Given data »
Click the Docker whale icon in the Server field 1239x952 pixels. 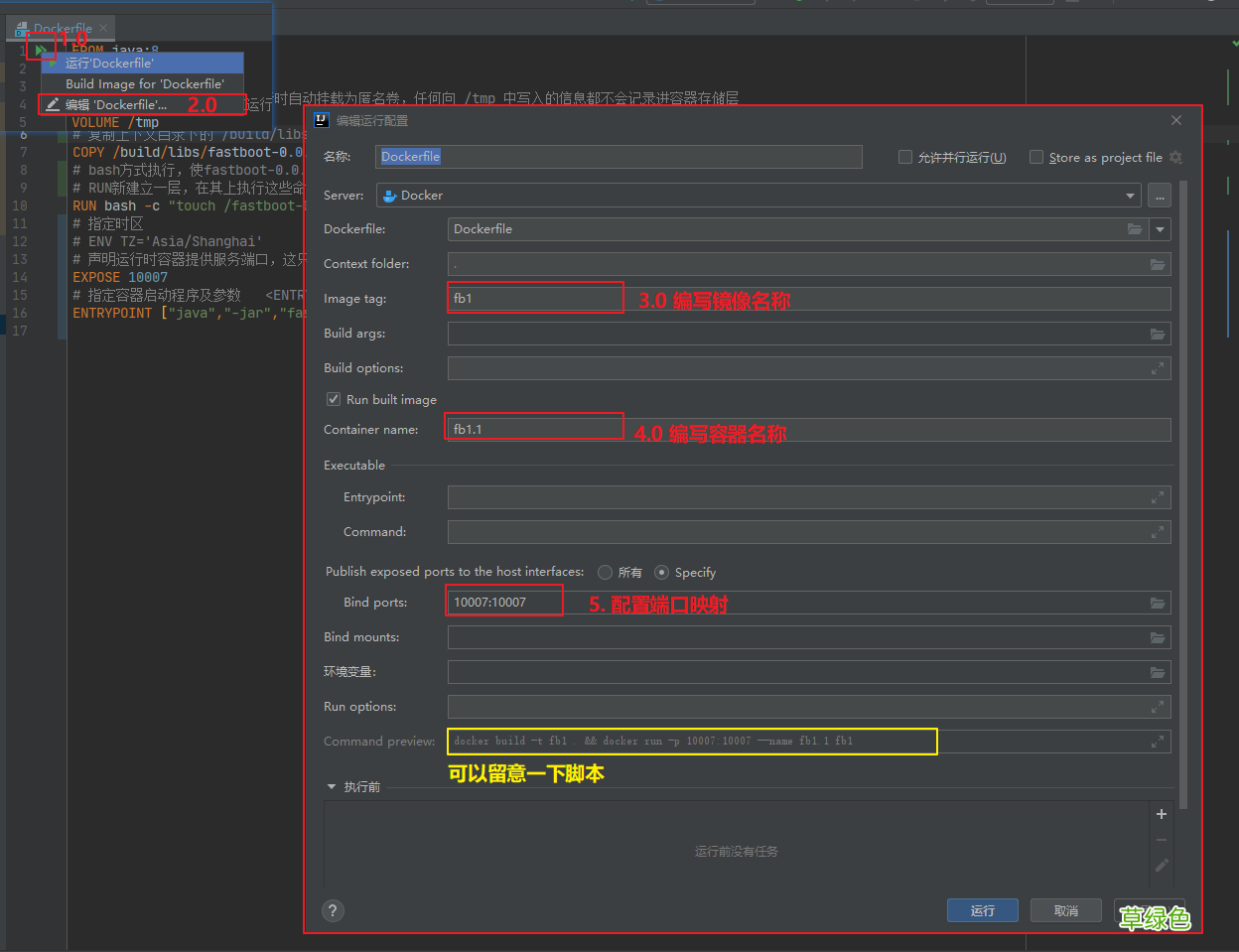click(x=388, y=196)
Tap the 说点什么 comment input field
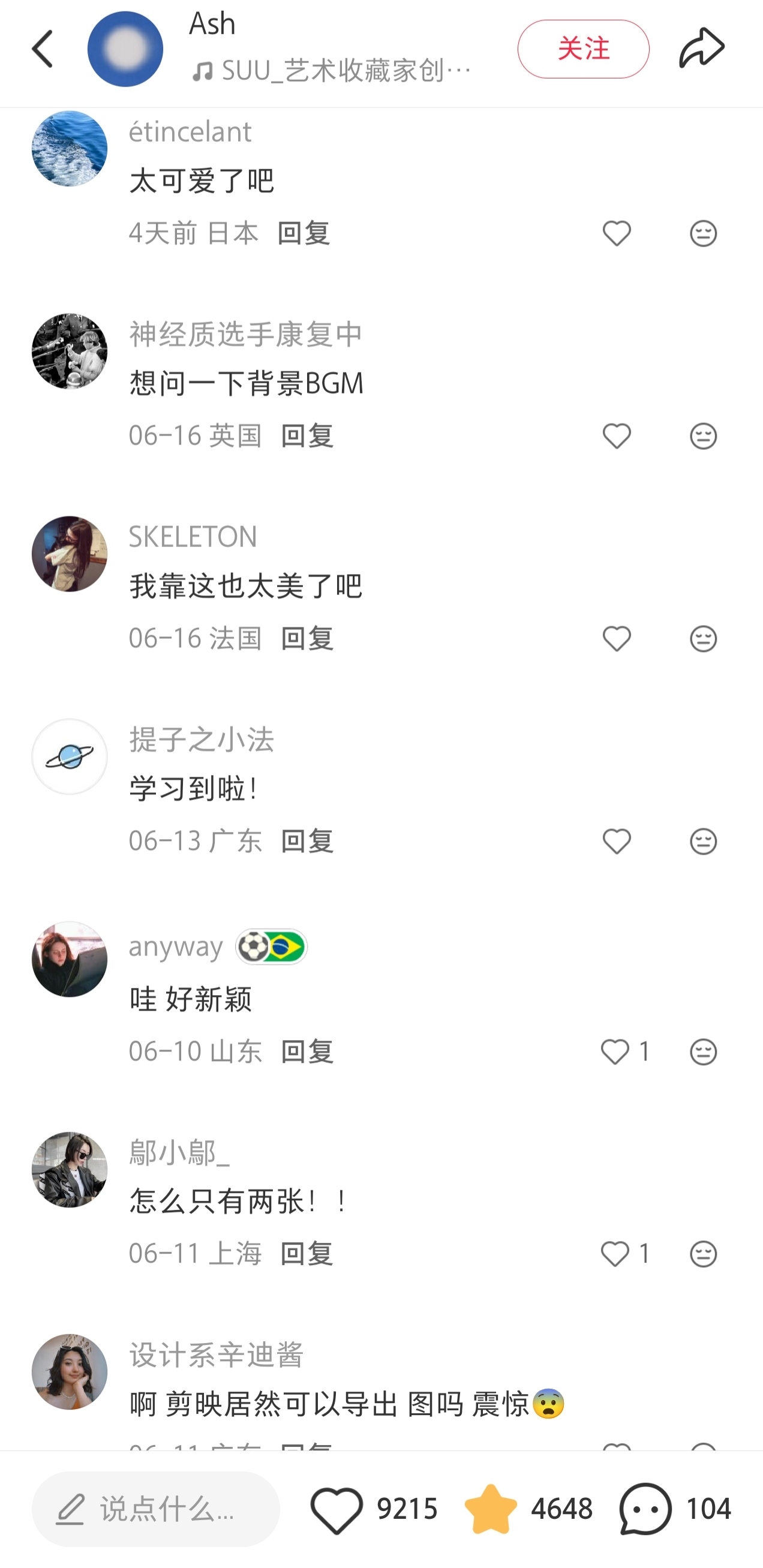 pyautogui.click(x=156, y=1509)
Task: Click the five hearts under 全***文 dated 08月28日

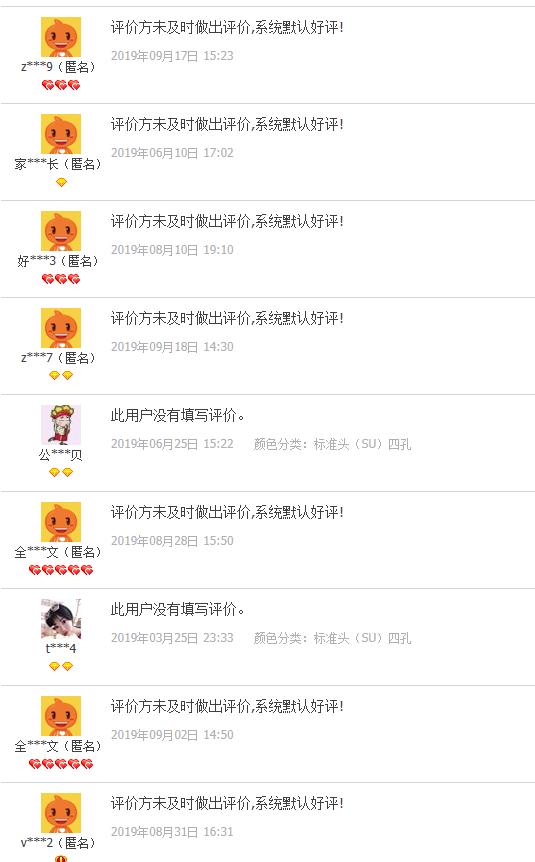Action: pos(61,570)
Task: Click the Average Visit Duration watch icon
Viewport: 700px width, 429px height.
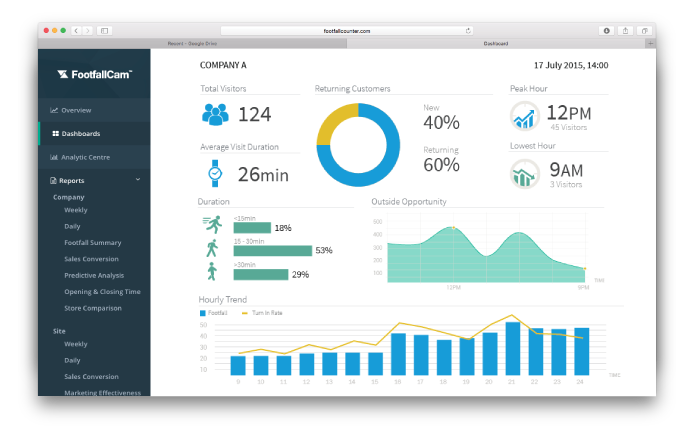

Your goal »
Which lines run from the one containing "Task: Click the five" to the end of the data above? Set down those lines exactly, and only those, without any pictures.

Worked solution »
Task: Click the five hearts under 全***文 dated 08月28日

Action: pos(61,570)
Task: Click the Average Visit Duration watch icon
Viewport: 700px width, 429px height.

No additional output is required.